> **About this exercise**
Write out the entries below once more, exactly, with the pictures left out.

━━━ Dataset excerpts

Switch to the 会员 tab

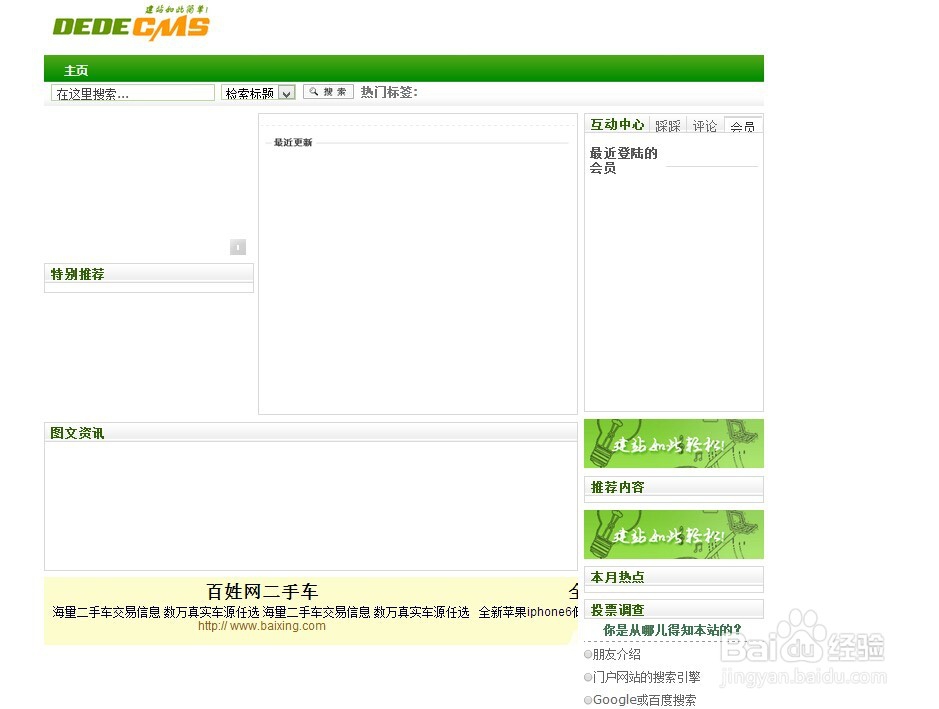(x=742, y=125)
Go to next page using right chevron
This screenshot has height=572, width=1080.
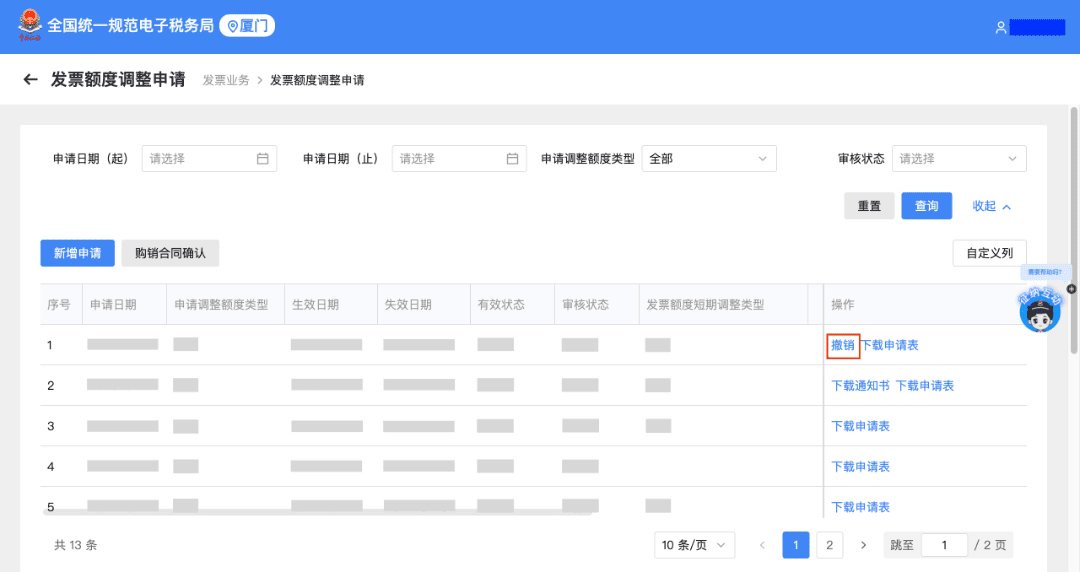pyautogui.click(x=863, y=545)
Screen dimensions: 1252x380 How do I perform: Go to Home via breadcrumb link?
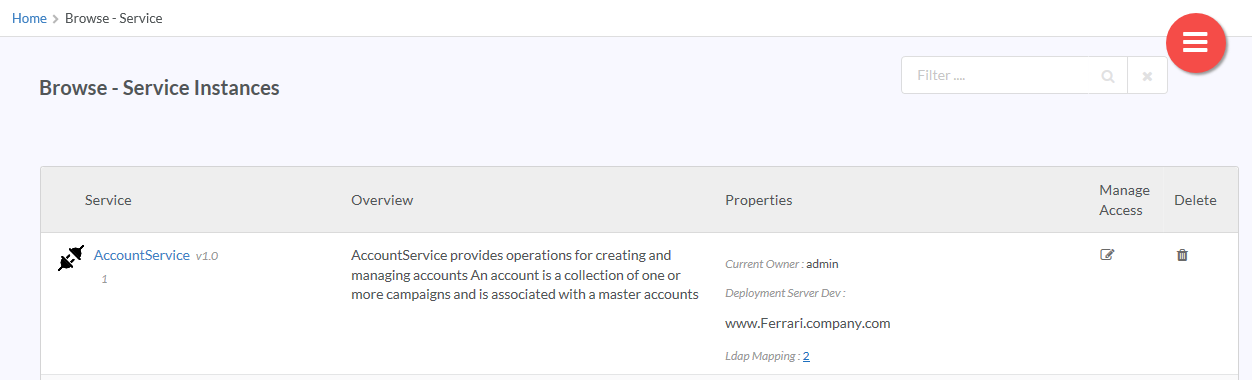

━━━━━━

> **Response**
Switch to the 会员 tab

(x=742, y=125)
Go to next page using right chevron
This screenshot has height=572, width=1080.
pyautogui.click(x=863, y=545)
Screen dimensions: 1252x380 How do I perform: Go to Home via breadcrumb link?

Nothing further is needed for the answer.